_Consigne_: Recopiez sans rien changer le passage de l'article sur les enseignants de l'EPST, en commençant par « Lundi 10 août prochain » et en continuant jusqu'à « charge de l'EPST. ».

_Texte du document_:
• • • •

Congo-Kinshasa: EPST - Les enseignants imposent leur veto

Lundi 10 août prochain pourra être un rendez-vous manqué pour les élèves de l'école primaire, secondaire et technique. Presque tous les indicateurs montrent à suffisance qu'il y a moins de chance que les maîtres d'écoles puissent reprendre avec les enseignements en cas de la non satisfaction de quelques préalables dévoilées hier mercredi. En effet, les enseignants du secteur de l'Enseignement primaire, secondaire et technique, à travers leurs syndicats, ont décidé au terme de leur assemblée générale tenue mercredi 5 août 2020, de ne pas reprendre les cours le lundi 10 août, date arrêtée par le Ministre d'Etat en charge de l'EPST.

En effet, ces enseignants des écoles primaires et secondaires ont parmi les préalables de la reprise des cours, exigé le paiement de Nouvelles unités (NU). A les en croire, les 144.944 NU devaient toucher leur premier salaire en avril dernier, selon la promesse du gouvernement. Mais, cette promesse n'a pas été honorée, renseignent-ils. Pourtant, Willy Bakonga Wilima, avait expliqué aux syndicalistes que le dossier était au niveau du ministère des Finances et que ce non-paiement se justifie par les difficultés du Trésor consécutives à la crise de la Covid-19. Accusé également de trafiquer les listes de ces NU, Bakonga avait indiqué que celle-ci a été établie par une commission interinstitutionnelle présidée par la Présidence de la République.

Toujours est-il que parmi les préalables, les syndicalistes veulent que le gouvernement convoque la commission paritaire pour discuter du deuxième palier de leur salaire et des modalités de son exécution. Bref, toutes les explications n'ont pas convaincu les enseignants qui imposent leur veto pour la reprise des cours. Une reprise qui devait d'ores et déjà intervenir depuis le 3 août, avant d'être repoussée pour des raisons techniques. Celle du 10 août pourrait l'être pour des raisons sociales. Pourtant, devant les Députés nationaux, Willy Bakonga avait laissé entendre qu'il n'y aura pas d'année blanche. «Il n'y aura pas d'année blanche », insistait-il en début de semaine auprès des Députés de Kinshasa. Il n'y a aucun doute, à l'instar des revendications des professeurs de l'Unikin, l'année 2020 marquée par la pandémie du COVID-19, une incertitude totale s'installe peu à peu au niveau de l'éducation et enseignement en RDC.

• • • •

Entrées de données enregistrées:
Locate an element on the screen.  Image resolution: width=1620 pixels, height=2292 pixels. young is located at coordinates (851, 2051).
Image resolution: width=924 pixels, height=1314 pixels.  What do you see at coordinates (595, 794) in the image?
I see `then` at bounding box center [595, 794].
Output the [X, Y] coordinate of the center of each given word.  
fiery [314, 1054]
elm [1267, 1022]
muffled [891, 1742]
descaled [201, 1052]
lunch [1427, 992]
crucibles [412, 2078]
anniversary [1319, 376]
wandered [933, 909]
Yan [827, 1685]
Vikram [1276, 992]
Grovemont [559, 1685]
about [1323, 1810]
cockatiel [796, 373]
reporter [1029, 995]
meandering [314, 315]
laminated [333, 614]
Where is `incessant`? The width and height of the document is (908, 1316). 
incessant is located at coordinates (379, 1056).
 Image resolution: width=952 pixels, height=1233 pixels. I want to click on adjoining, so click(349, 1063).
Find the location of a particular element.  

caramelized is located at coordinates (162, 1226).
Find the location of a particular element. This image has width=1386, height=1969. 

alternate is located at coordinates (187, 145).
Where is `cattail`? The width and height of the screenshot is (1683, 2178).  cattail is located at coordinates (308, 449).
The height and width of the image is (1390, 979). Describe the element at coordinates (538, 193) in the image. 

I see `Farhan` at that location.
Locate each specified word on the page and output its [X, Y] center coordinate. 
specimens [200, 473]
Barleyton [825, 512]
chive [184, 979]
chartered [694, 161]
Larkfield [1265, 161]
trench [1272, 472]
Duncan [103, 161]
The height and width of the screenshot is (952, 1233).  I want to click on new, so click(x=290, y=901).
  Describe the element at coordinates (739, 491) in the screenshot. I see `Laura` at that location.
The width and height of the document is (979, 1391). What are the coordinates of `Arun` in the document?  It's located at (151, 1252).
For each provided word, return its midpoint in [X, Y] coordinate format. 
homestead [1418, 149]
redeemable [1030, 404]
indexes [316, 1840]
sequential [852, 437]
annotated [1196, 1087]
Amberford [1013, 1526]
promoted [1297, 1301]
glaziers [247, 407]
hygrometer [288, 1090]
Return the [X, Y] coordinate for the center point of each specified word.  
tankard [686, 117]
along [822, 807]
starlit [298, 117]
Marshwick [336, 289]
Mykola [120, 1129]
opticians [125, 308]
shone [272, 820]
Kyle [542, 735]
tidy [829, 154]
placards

• • • •

_Exercice réalisé_:
Lundi 10 août prochain pourra être un rendez-vous manqué pour les élèves de l'école primaire, secondaire et technique. Presque tous les indicateurs montrent à suffisance qu'il y a moins de chance que les maîtres d'écoles puissent reprendre avec les enseignements en cas de la non satisfaction de quelques préalables dévoilées hier mercredi. En effet, les enseignants du secteur de l'Enseignement primaire, secondaire et technique, à travers leurs syndicats, ont décidé au terme de leur assemblée générale tenue mercredi 5 août 2020, de ne pas reprendre les cours le lundi 10 août, date arrêtée par le Ministre d'Etat en charge de l'EPST.